Dan kini, Begawan Durna yang pernah memprovokasi Sengkuni untuk mundur dari jabatan patih Ngastina, justru sama-sama bersaing untuk memperebutkan Wara Srikandi. Tapi resign Sengkuni dalam revitalisasi Taman Maerakaca ini sangat menguntungkan dirinya, karena setidaknya pesaing makin berkurang. Maksudnya, tinggal Harjuna mantan muridnya dulu.
“Selamat Wakne Gondel, terus semangat berjuang demi Wara Srikandi.” Ujar Patih Sengkuni sambil menyalami Begawan Durna.
“Ini ikhlas dan tulus kan ya? Soalnya omongan politisi susah ditebak. Ngomong A, tujuannya B. Sedangkan ngomong B yang ditarget malah Z.” sindir Begawan Durna.
Patih Sengkuni tidak menjawab, pilih menghindar dan berteduh di bawah pohon asem. Sambil ngopi sasetan dia memperhatikan bagaimana Begawan Durna akan melancarkan jurus-jurusnya demi memenangkan sayembara mbangun Taman Maerakaca. Soalnya Patih Sengkuni kan tahu, sebagai pendidik atau guru di Perguruan Sokalima Beragama, Begawan Durna kebanyakan teori saja, praktek di lapangan nol.

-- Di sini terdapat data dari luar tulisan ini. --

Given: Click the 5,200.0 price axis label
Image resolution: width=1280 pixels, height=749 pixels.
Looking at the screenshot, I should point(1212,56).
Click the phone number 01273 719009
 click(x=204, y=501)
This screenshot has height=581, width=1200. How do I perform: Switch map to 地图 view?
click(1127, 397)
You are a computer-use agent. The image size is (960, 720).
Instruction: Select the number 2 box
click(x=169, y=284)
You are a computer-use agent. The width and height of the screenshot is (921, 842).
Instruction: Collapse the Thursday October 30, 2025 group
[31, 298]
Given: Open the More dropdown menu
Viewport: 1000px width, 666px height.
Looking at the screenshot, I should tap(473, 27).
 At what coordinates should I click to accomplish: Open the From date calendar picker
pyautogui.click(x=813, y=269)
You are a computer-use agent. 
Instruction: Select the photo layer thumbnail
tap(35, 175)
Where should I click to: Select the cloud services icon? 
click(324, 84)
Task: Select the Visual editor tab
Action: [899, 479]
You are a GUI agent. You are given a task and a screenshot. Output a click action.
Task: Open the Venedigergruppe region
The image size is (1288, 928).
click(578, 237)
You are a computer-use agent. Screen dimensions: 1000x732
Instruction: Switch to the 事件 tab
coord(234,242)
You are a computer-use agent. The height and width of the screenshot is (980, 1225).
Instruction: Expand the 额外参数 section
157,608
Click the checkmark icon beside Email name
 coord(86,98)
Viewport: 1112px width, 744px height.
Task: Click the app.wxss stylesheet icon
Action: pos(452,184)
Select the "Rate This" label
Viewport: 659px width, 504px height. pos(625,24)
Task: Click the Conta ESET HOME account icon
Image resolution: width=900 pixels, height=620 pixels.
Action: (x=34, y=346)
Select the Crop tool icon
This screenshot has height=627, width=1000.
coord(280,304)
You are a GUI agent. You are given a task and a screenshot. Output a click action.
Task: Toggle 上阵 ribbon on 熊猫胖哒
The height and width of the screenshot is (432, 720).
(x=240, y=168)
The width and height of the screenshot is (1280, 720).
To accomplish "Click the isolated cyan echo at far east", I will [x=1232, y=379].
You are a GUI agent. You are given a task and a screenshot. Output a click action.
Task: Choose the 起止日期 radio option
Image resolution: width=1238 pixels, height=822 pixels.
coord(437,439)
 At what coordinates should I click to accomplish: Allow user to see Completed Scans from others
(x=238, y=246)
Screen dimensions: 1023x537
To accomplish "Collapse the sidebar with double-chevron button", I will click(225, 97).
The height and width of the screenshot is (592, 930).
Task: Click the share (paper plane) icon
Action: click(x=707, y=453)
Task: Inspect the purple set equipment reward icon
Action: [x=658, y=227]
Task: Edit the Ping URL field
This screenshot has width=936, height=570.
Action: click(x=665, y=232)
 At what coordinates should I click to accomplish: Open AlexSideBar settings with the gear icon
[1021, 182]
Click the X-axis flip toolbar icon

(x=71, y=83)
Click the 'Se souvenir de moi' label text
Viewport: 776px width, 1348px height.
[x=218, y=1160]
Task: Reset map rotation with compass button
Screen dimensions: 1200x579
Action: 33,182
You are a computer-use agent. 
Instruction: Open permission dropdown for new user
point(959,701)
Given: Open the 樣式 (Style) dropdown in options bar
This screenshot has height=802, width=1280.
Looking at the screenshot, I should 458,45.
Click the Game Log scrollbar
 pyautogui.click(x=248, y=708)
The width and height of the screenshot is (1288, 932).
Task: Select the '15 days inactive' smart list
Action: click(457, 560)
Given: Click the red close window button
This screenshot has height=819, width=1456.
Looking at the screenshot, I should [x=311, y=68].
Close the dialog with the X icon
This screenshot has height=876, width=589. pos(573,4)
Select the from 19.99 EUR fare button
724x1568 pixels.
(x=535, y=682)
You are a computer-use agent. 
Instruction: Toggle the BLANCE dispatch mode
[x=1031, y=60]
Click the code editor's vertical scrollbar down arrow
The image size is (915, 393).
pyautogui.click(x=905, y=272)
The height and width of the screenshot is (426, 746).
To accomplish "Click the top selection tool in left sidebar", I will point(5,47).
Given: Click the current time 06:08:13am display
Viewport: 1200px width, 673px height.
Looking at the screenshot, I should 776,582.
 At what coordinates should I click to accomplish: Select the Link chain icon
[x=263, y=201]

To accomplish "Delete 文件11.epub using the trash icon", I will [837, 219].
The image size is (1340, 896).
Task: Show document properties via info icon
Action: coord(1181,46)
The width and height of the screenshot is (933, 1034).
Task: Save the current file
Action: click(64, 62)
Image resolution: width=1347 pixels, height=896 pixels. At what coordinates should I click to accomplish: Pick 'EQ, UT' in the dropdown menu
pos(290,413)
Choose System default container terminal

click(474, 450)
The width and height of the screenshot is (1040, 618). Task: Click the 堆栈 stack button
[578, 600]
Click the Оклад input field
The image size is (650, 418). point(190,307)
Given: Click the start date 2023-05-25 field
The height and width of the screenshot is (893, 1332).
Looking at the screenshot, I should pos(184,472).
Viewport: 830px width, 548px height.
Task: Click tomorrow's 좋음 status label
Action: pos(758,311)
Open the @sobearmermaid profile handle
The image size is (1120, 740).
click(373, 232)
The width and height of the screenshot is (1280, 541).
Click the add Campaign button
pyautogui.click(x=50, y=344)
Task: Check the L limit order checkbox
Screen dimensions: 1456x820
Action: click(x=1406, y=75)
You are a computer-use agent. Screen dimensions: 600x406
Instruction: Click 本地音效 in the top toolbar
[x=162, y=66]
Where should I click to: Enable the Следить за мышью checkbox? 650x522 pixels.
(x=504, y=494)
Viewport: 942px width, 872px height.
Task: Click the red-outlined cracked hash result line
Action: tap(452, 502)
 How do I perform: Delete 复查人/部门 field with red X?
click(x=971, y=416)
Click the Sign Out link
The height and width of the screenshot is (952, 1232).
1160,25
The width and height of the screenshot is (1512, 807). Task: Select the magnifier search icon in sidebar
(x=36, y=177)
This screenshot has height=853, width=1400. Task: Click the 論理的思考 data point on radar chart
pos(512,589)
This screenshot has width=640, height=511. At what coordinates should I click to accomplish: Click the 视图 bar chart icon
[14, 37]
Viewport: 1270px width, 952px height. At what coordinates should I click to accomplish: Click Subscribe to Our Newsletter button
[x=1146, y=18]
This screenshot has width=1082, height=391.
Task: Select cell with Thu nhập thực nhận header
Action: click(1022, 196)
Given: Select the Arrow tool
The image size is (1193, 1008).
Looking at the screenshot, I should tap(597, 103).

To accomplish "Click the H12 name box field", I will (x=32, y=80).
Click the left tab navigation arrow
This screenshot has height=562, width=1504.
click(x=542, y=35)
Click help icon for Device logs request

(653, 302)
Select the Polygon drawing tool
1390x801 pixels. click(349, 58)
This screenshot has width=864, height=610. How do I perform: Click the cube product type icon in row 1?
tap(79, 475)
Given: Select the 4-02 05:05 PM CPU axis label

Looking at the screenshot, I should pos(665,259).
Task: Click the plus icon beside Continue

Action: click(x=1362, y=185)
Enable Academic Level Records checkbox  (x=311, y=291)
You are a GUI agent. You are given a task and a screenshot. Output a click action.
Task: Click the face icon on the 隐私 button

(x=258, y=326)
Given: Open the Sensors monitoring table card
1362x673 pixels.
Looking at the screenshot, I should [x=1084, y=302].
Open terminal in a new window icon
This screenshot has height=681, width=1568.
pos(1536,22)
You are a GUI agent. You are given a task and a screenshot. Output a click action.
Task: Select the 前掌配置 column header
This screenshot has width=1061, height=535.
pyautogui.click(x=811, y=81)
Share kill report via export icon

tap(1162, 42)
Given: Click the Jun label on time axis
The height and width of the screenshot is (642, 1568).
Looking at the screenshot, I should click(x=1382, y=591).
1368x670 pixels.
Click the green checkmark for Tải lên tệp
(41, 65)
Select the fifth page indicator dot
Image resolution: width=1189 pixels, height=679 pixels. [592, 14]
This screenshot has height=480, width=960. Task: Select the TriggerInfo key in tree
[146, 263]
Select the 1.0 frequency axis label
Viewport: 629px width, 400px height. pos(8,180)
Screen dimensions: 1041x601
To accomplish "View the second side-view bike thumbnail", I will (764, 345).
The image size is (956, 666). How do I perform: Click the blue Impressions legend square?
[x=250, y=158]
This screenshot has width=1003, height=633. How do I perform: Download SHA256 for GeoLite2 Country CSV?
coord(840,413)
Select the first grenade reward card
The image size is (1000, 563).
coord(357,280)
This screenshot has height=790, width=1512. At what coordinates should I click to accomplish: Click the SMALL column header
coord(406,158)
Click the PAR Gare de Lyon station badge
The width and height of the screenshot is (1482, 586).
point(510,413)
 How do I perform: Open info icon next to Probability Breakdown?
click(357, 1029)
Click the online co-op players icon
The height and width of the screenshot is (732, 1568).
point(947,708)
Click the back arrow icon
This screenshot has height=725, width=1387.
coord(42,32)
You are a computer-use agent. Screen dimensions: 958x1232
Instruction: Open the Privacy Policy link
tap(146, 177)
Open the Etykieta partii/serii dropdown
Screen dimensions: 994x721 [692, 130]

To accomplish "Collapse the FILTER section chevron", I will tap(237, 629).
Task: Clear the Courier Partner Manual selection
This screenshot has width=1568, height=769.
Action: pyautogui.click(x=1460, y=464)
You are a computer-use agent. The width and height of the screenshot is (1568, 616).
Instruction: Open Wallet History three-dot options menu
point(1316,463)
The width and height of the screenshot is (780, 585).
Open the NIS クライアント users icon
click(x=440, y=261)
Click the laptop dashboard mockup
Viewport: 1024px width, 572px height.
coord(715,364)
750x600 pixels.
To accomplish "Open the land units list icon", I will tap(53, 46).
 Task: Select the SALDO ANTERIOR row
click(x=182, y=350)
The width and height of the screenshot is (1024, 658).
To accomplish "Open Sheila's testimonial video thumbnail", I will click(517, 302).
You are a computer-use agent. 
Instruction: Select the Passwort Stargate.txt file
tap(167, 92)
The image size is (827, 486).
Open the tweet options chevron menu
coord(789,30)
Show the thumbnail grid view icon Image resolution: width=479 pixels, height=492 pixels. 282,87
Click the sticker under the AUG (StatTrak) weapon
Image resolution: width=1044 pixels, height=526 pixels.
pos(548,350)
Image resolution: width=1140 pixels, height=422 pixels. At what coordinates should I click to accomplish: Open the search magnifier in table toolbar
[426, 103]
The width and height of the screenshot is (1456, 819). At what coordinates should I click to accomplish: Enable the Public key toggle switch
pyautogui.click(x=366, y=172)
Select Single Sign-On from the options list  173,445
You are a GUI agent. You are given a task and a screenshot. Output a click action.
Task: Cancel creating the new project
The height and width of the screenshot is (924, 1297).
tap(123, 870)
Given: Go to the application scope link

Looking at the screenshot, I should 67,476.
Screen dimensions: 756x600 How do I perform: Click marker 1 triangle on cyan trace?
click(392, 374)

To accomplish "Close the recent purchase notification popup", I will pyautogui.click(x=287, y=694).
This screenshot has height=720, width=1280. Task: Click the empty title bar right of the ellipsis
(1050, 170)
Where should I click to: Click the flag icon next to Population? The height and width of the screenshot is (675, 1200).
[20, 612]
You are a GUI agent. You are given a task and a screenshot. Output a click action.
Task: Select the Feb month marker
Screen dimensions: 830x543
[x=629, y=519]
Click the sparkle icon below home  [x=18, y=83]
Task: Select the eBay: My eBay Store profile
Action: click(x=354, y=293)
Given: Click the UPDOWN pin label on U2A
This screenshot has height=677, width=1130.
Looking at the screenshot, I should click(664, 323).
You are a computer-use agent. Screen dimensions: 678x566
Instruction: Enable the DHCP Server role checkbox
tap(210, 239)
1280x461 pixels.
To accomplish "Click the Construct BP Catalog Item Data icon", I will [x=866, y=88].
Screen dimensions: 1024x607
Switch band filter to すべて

Persis Gubernur DKI yang sudah mantan.
Terlihat Begawan Durna kemudian pergi menuju ke pohon beringin growong yang banyak hantunya tersebut. Dia duduk lesehan seperti di Malioboro Yogya. Beda dengan Sengkuni, di tempat ini sama sekali dia tak dapat gangguan. Kena desir angin lembut sepoi-sepoi basah, Begawan Durna langsung tertidur. Padahal nawaitunya tadi untuk bersemedi, memanggil dewa koneksinya di kahyangan. Siapa tahu ada yang bisa bantu memenangkan sayembara.
“Diancuk! Wakne Gondel malah tidur. Bener-bener dia demit ora ndulit setan ora doyan.” Kata batin Patih Sengkuni.
Untuk ngetest Begawan Durna tidur atau sekedar rebahan, Patih Sengkuni melemparkan kerikil. Klothak……, tapi yang tengah tidur sama sekali tak terganggu, apa lagi sampai bangun. Akhirnya Patih Sengkuni keluar dari kompleks Taman Maerakaca dan melapor ke panitia bahwa mundur dari proyek revitalisasi Taman Maerakaca.
Sementara itu di negeri Cedi Prabu Supala menasihati adiknya, Supeli, yang berminat ikut sayembara Mbangun Taman Maerakaca. Usia sudah kepala empat, tak usah muluk-muluk nggayuh (bercita-cita) mempersunting Wara Srikandi. Mending kawin dengan bakul jamu gendong Yu Ngatemi saja, pasti langsung diterima. Beda dengan Wara Srikandi, di samping sudah telat, juga banyak pesaingnya yang lebih jago.
“Kalau kawin sama bakul jamu gendongan, dimas Supeli pasti langsung diterima. Mau pesta di gedung mana, saya siap jadi sponsornya.” Ujar Prabu Supala.
“Ogah! Saya tetap memilih Wara Srikandi melalui jalur independen.” Jawab Supeli yang tentu saja bikin kaget sang kakak. (Ki Guna Watoncarita).